TEXTO DE LEITURA:
+++

JAP: Este é o V.º Encontro de autores indígenas, e o X.º - Salão de Livros para Crianças e Jovens, realizado no MAM – Museu de Arte Moderna. Na ocasião, crianças de muitas escolas participam de recreação: teatrinhos, contação de histórias, brincadeiras e conhecem índios de verdade. Neste encontro compareceram 25 índios escritores, sob a coordenação de Daniel Mundurucu, que é Presidente do Comitê Intertribal, e diretor do Memorial dos Povos Indígenas do Brasil, tem 35 títulos com várias edições publicadas. É interessante ouvir cada escritor falar de sua etnia e localização, da formação profissional: professor bilíngüe, artista plástico, ilustrador, poeta, contador de história. São unânimes em afirmar: “os velhos são livros de memória oral. E agora eles ficam surpresos ao escutar os mais jovens lendo as histórias antigas que contam”. É que antigamente, dizem: “os pesquisadores não indígenas escreviam o que escutavam em português, e nem sempre nosso parente falava corretamente. E, a história ficava deturpada”. Isso deixa claro que o índio não perde a sua cultura, na verdade, ele vai se tornando poliglota.

VF: Bem, nossos leitores querem saber: O jornalista alemão Karl Brugger, narra no livro “A Crônica de Akakor” que conheceu na Amazônia, o índio Tatunca Nara, em 1972. E este lhe contou as histórias incríveis que são temas do seu livro. No relato de Tatunca Nara, seres celestiais desceram em naves douradas e fundaram três fortalezas, Akanis, Akakor e Akahim, na região do alto Rio Negro. O senhor sabe algo a respeito?
JAP: Conheci o “índio” Tatunca Nara, em 1979, na cachoeira da Aliança, do Rio Padauiri, afluente esquerdo do Rio Negro (AM). Gravei em fita cassete sobre suas histórias rocambolescas. Sobre pirâmides e cidades subterrâneas, monges espaciais, equipamento de comunicação intergaláctico. Ele dizia que seu pai seria um sacerdote Inca que atacou um convento e raptou uma freira alemã, que é sua mãe, cresceu como príncipe numas ruínas Incas, no Acre. Essas histórias contadas de “boca em boca”, atraiam pesquisadores, como o arqueólogo Roldão Pires Brandão que há anos fazia expedições ao Pico da Neblina, procurando localizar “cidades perdidas”. Tatunca Nara trazia turistas estrangeiros e faturava (US$...). Quando o explorador francês “Jack Cousteau” pesquisou o Rio Amazonas, foi com Tatunca Nara, de helicóptero, “ver as pirâmides”. Mas tudo continuou em segredo. Parece que o único autorizado a escrever sobre o assunto foi Karl Brugger com o livro: Die Chronik von Akakor (Econ verlag Gmbh, Dusseldorf und Ween, 1976). Traduzido sob o título “A Crônica de Akakor”. Direitos de tradução, a Livraria Bertrand Sarl, Lisboa, 1980. Prefácio, Erich von Dâniken. Que tal uma entrevista especial, abordando somente sobre a “Pirâmide e cidades subterrâneas, que só o Tatunca Nara tem o segredo?”.

+++

LISTAGEM APRESENTADA:
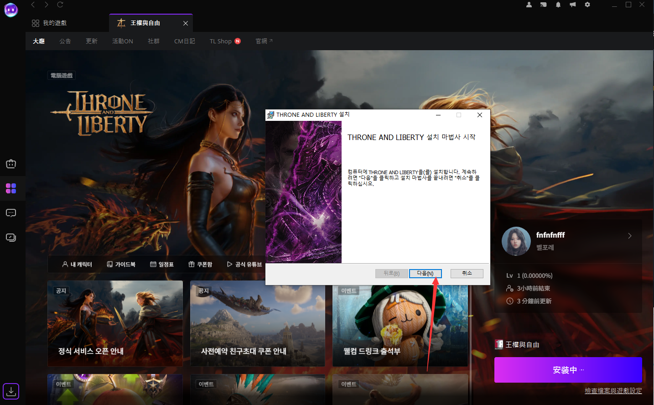Screen dimensions: 654x405
Task: Select the colorful game library grid icon
Action: click(x=11, y=188)
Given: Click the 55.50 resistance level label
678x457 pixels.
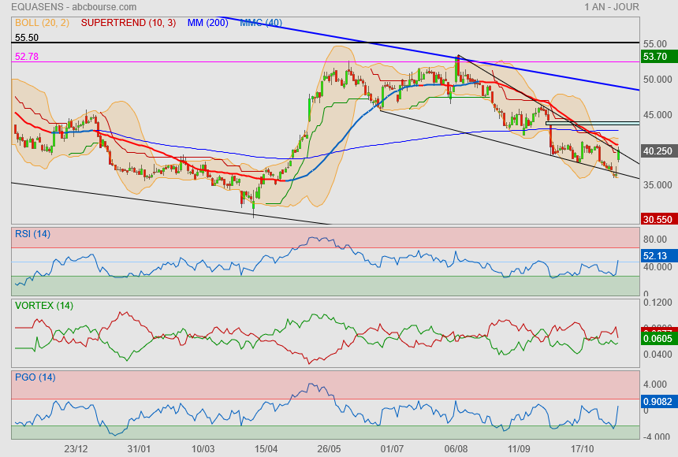Looking at the screenshot, I should click(x=27, y=38).
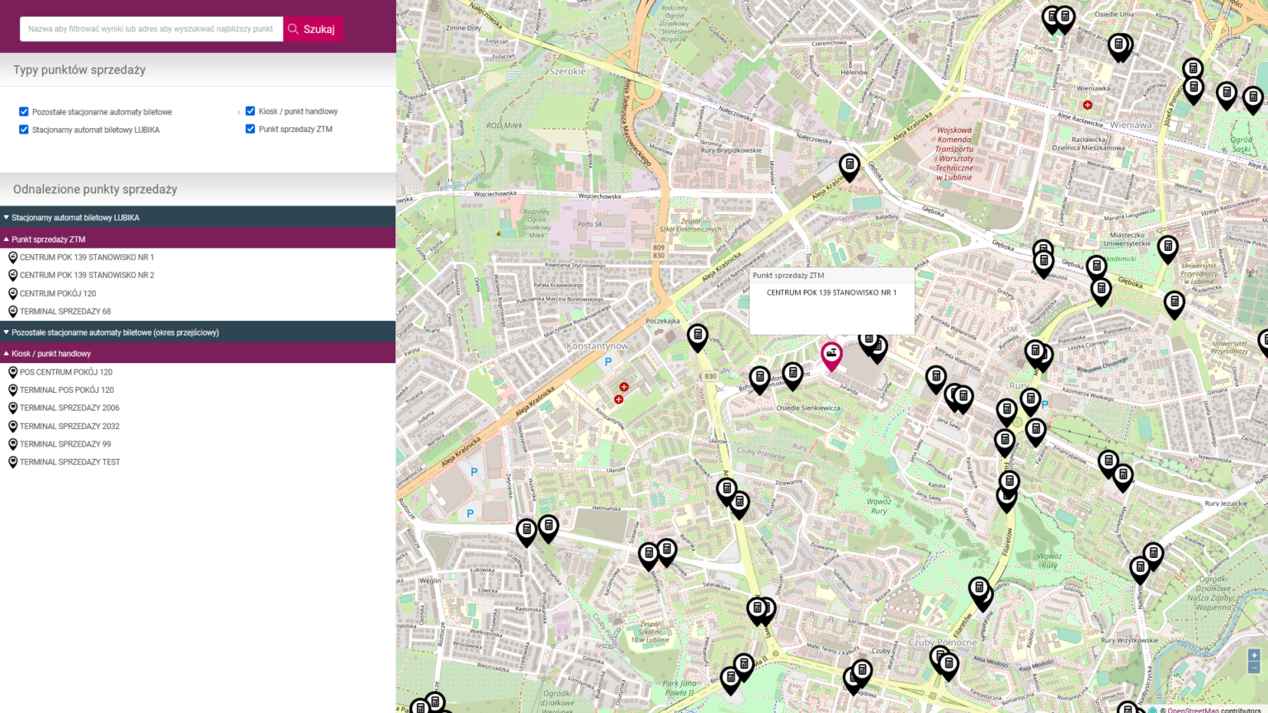
Task: Toggle the Kiosk / punkt handlowy checkbox
Action: (250, 111)
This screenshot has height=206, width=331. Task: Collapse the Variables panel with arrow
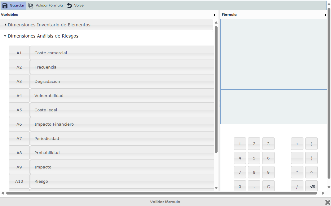coord(214,15)
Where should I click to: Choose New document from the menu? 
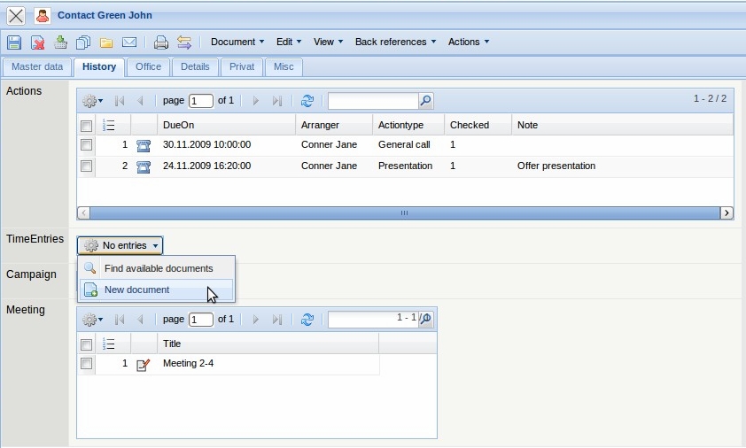pyautogui.click(x=136, y=290)
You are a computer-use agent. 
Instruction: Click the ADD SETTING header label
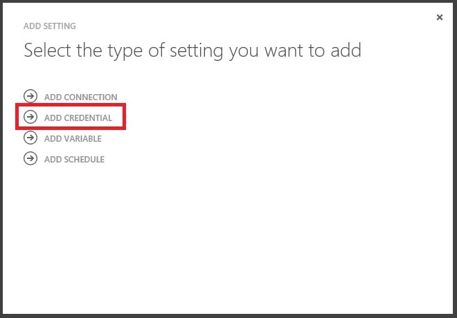50,26
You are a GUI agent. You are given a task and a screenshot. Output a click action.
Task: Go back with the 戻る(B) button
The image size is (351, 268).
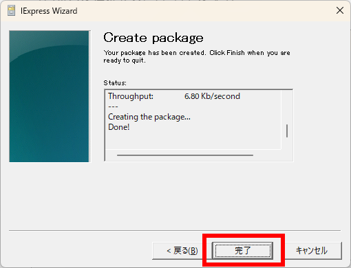pyautogui.click(x=182, y=251)
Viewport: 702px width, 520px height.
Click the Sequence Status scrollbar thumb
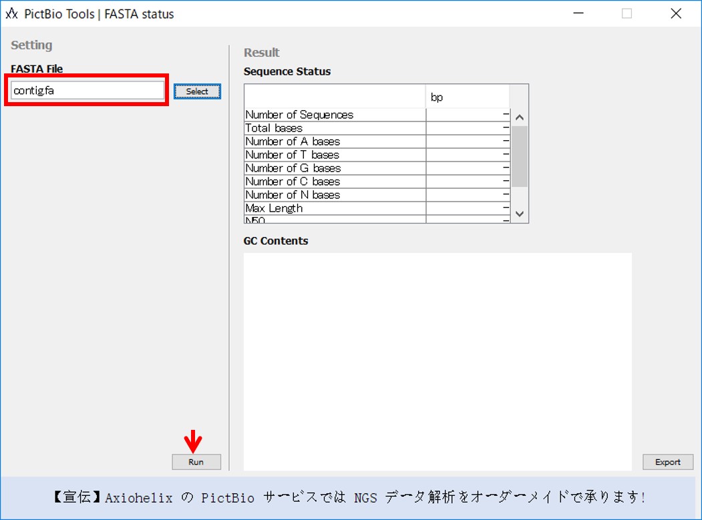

+++

TAREFA PROPOSTA 1: Extraia do texto de leitura, sem nenhuma alteração, o trecho que começa em "VF: Bem, nossos" e vai até "algo a respeito?".
TAREFA PROPOSTA 2: Segundo o texto de leitura, quantos índios escritores compareceram ao V.º Encontro de autores indígenas?
A listagem vem de uma fonte diferente da do texto de leitura.

RESPOSTA ESCRITA 1:
VF: Bem, nossos leitores querem saber: O jornalista alemão Karl Brugger, narra no livro “A Crônica de Akakor” que conheceu na Amazônia, o índio Tatunca Nara, em 1972. E este lhe contou as histórias incríveis que são temas do seu livro. No relato de Tatunca Nara, seres celestiais desceram em naves douradas e fundaram três fortalezas, Akanis, Akakor e Akahim, na região do alto Rio Negro. O senhor sabe algo a respeito?

RESPOSTA ESCRITA 2: Compareceram 25 índios escritores.